# Rotation eines Objektes



## Werner (3. Feb 2005)

Hi zusammen!

Ich habe folgendes Problem:
Mit dem Loader3DS lad ich ein mit 3DMAX erstelltes Modell in JAVA3D. Das klappt ja auch alles wunderbar. Ich habe Zugriff auf alle TransformGroup, welchen ich ja auch benötige! Wenn ich nun aber ein Objekt rotieren lassen möchte, rotiert dieses um den Mittelpunkt des gesamten Objektes. Ich möchte aber, dass das Objekt um seine lokalen Koordinaten rotiert.

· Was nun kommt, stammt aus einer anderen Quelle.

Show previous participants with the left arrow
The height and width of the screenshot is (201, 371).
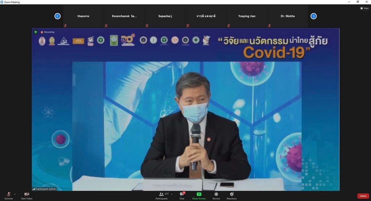[x=58, y=16]
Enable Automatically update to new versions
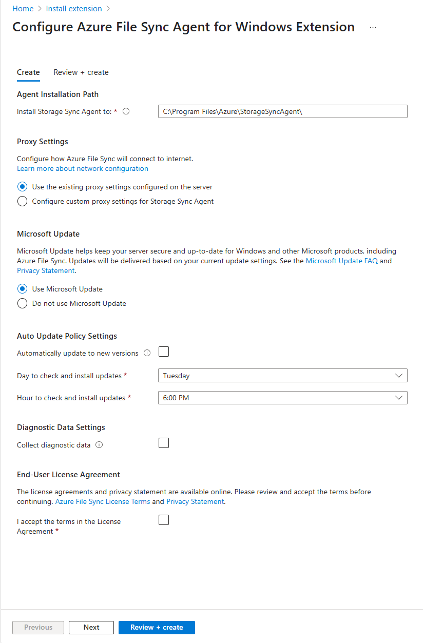The height and width of the screenshot is (643, 423). (x=163, y=352)
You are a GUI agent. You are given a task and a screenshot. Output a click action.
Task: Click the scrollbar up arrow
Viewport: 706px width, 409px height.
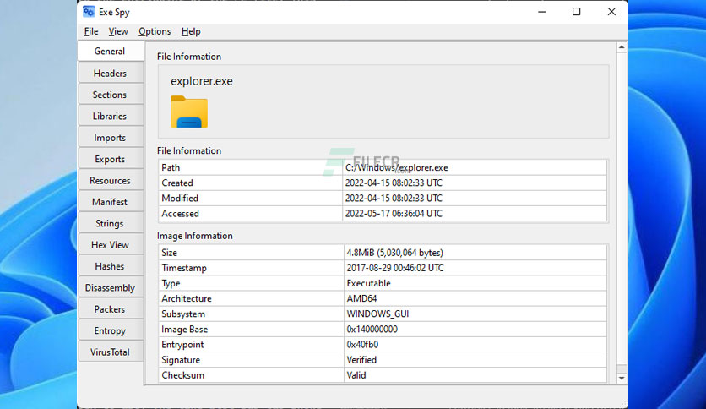[x=622, y=47]
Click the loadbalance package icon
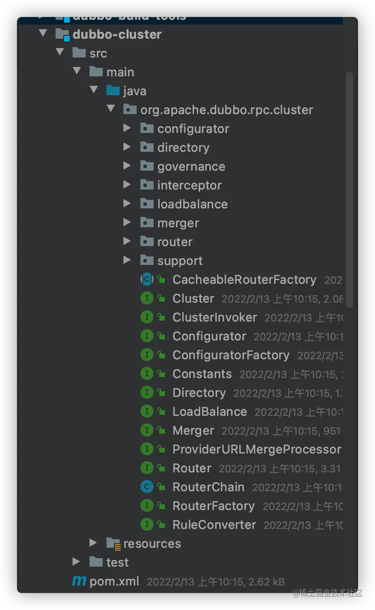375x610 pixels. pyautogui.click(x=147, y=204)
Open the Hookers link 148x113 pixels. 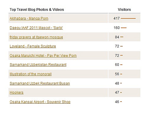(x=17, y=93)
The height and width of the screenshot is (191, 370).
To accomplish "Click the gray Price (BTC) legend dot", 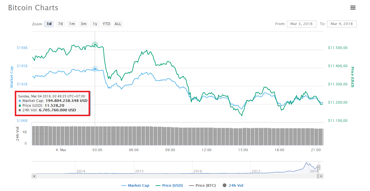I will click(192, 185).
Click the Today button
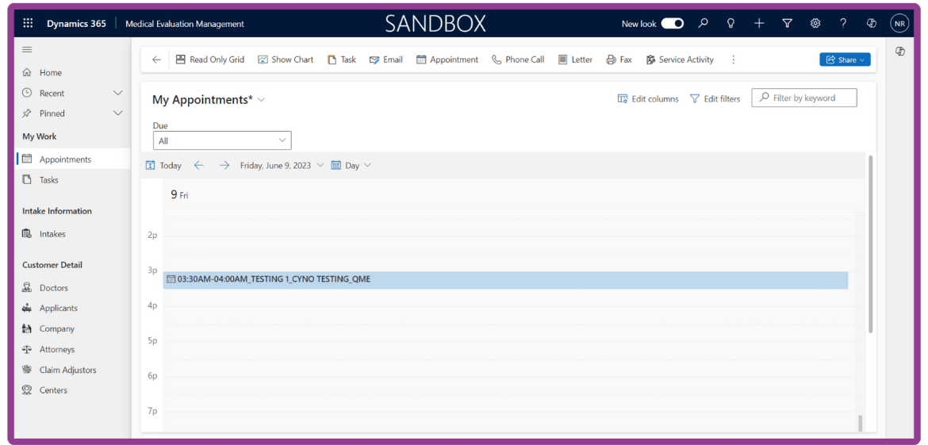 coord(164,165)
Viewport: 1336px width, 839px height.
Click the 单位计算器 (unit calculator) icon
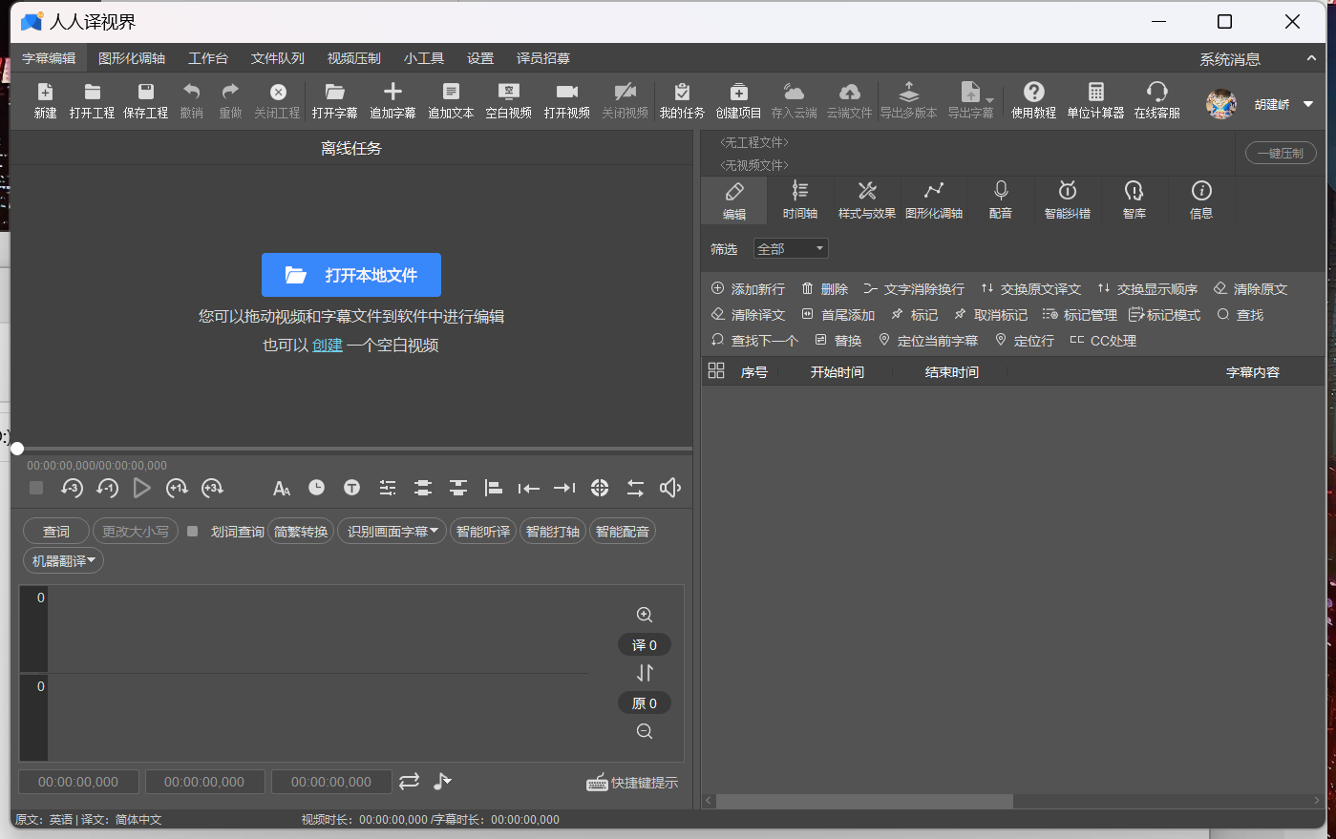tap(1095, 100)
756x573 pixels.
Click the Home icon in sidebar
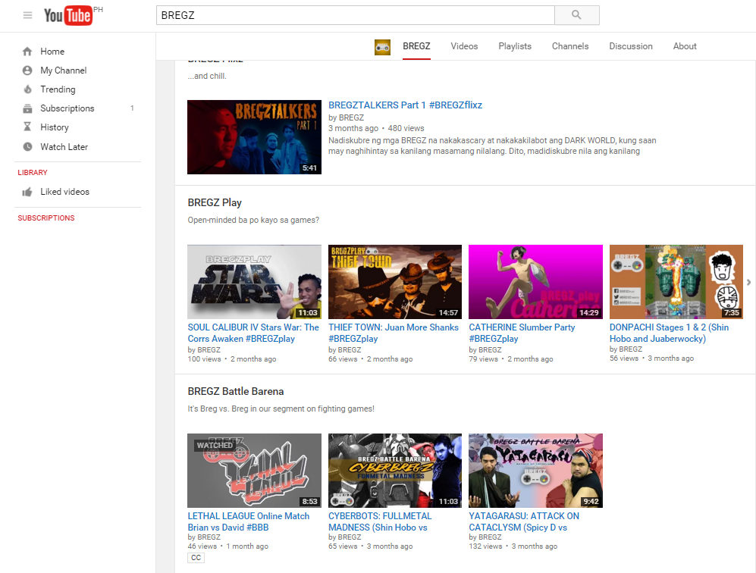(x=28, y=52)
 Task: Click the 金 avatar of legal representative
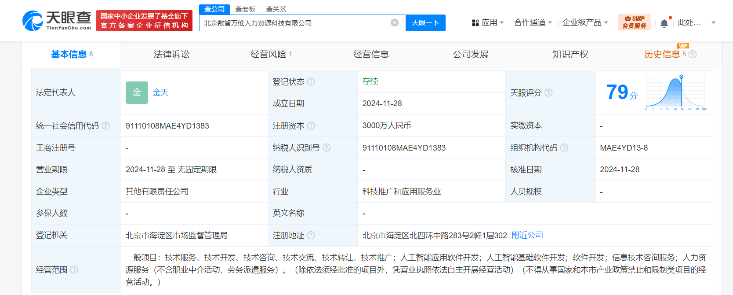click(137, 92)
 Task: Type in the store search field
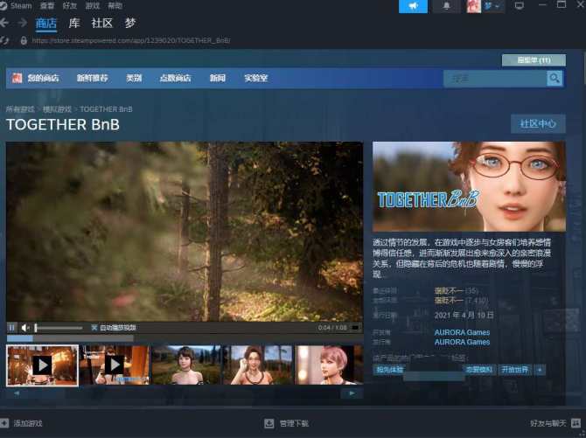point(495,79)
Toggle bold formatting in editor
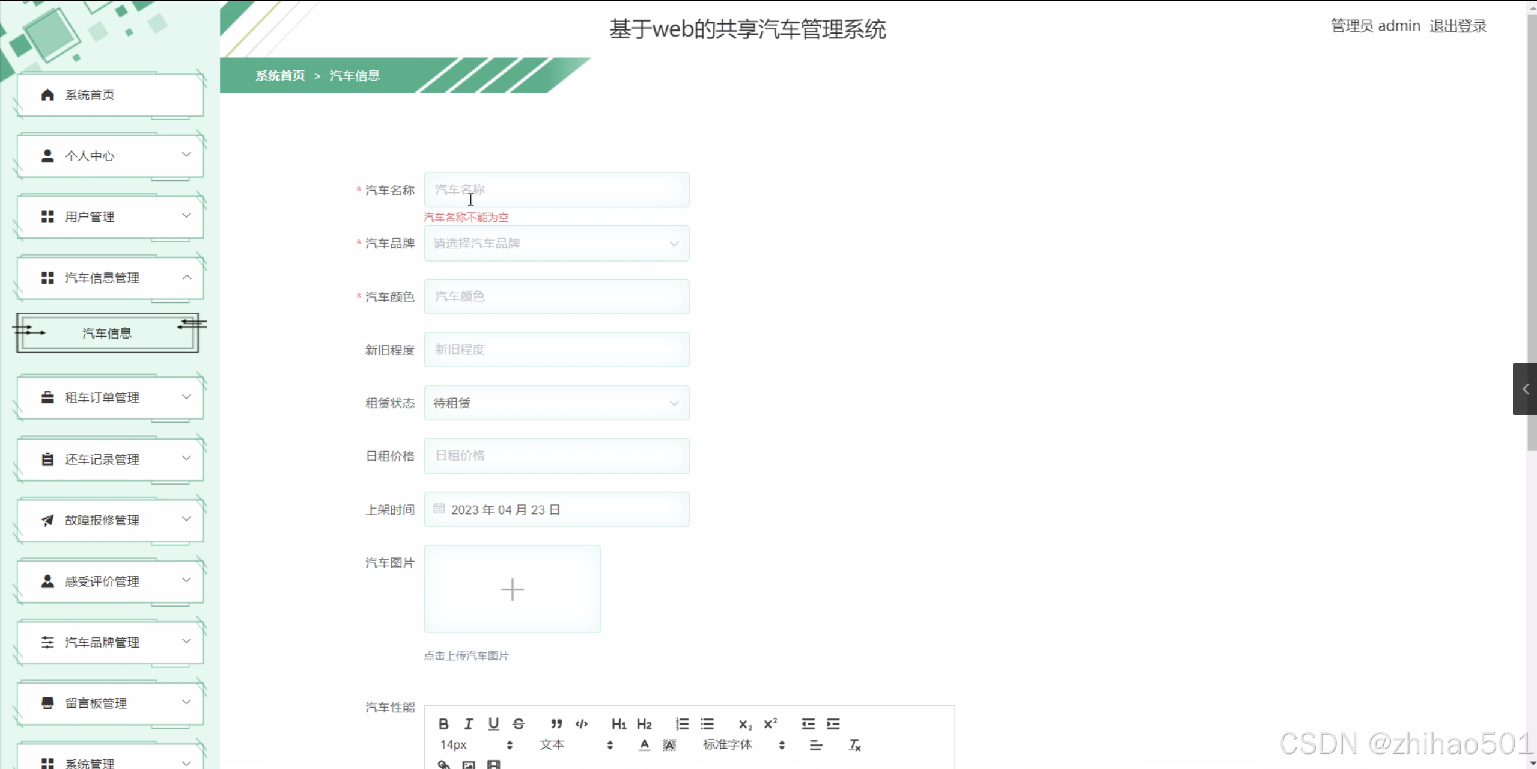 [443, 724]
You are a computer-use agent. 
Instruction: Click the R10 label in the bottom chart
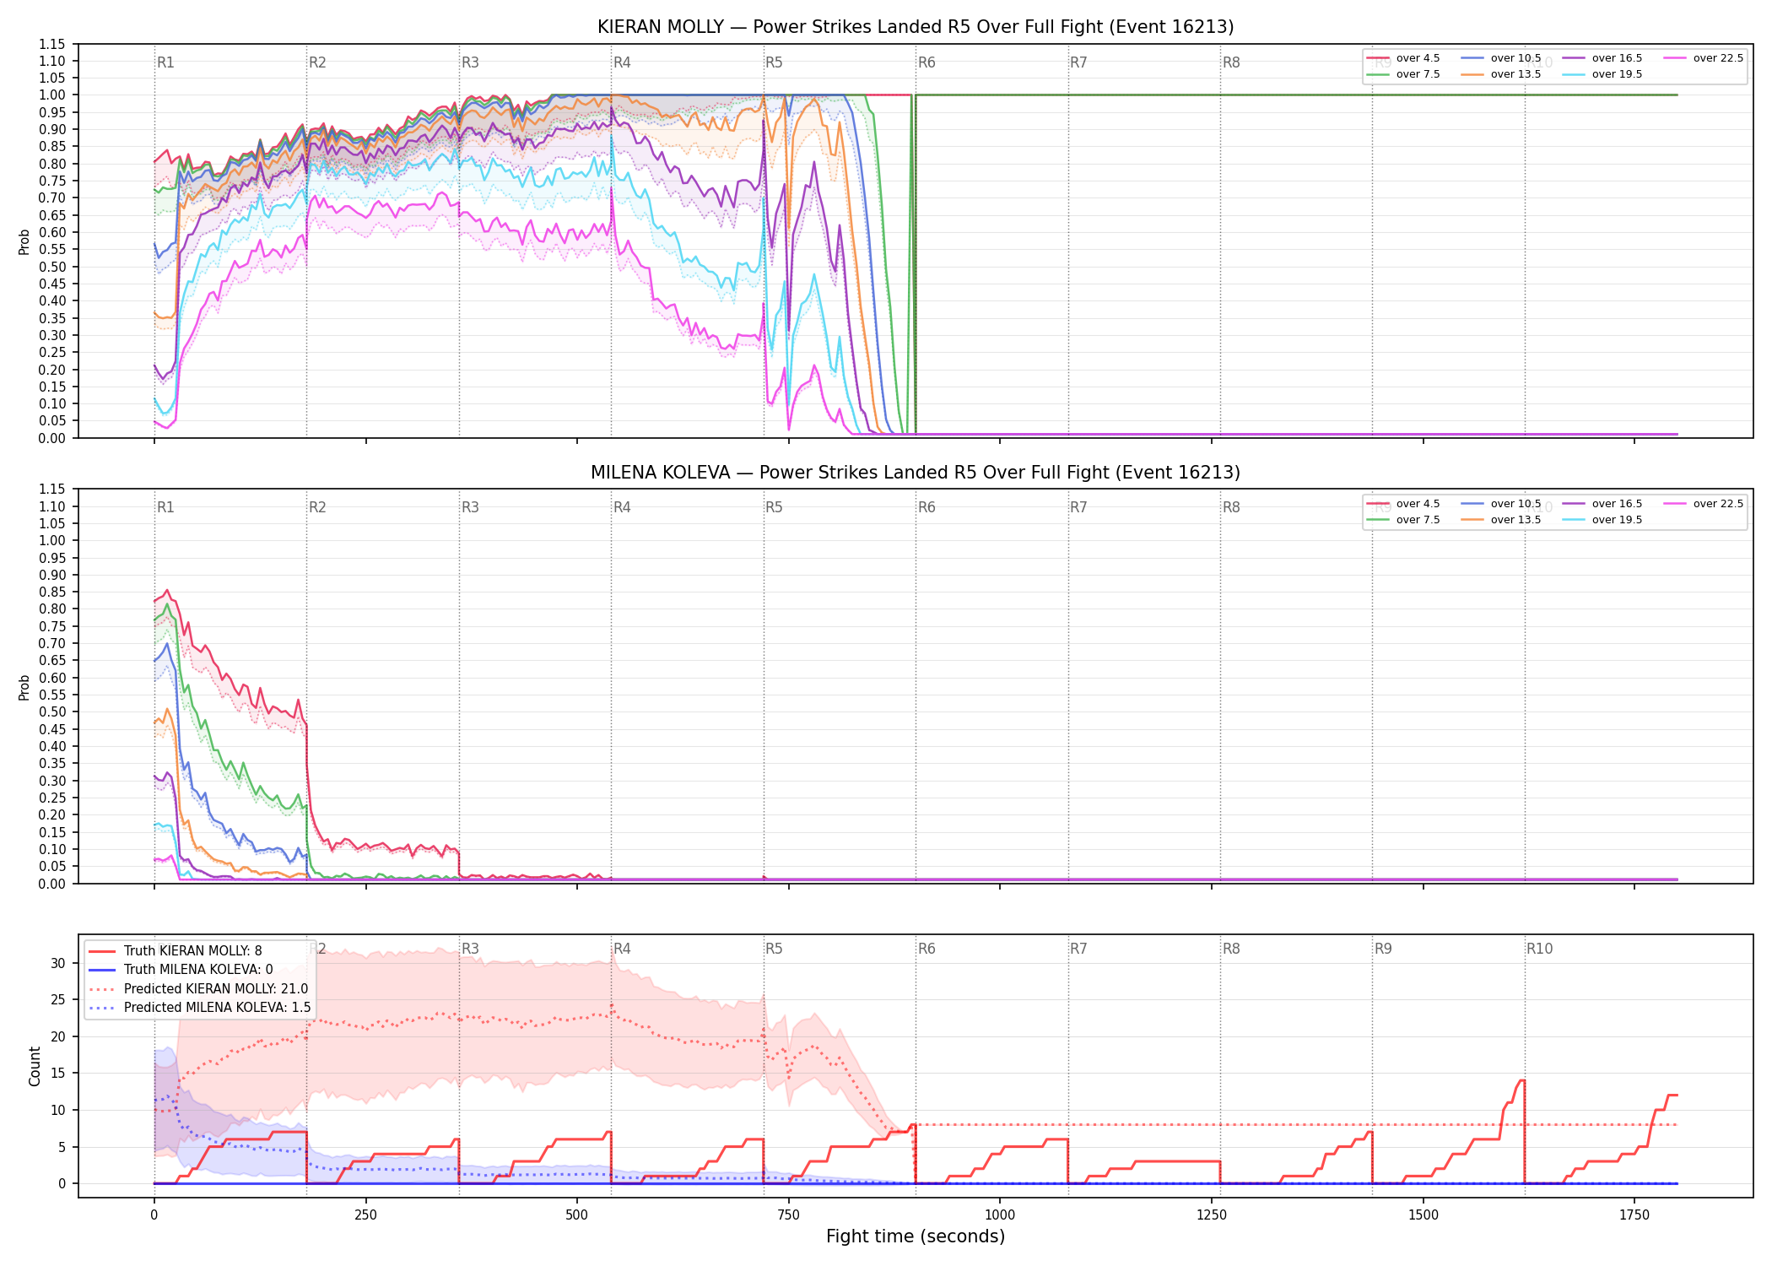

Wie bekomme ich das hin??? Alle meine Ansätze schlugen bisher fehl ;-(

Über Eure Antworten und Tipps würde ich mich sehr freuen!
Werner


----------



## Illuvatar (3. Feb 2005)

Wenn du das mit nem RotationInterpolator amchst, schau dir mal den zweiten Konstruktor an, wo man auch noch nen lokales Koordinatensystem übergibt:
http://www.seas.ucla.edu/java3d/javax/media/j3d/RotationInterpolator.html#RotationInterpolator(javax.media.j3d.Alpha, javax.media.j3d.TransformGroup, javax.media.j3d.Transform3D, float, float)


----------



## MPWalGastWeilZuFaulZuLogi (4. Jun 2005)

Hi,

du kannst auch einfach das Ding in einer Transform Group rotieren und dann mit einer zweiten (übergeordneten) verschieben....


----------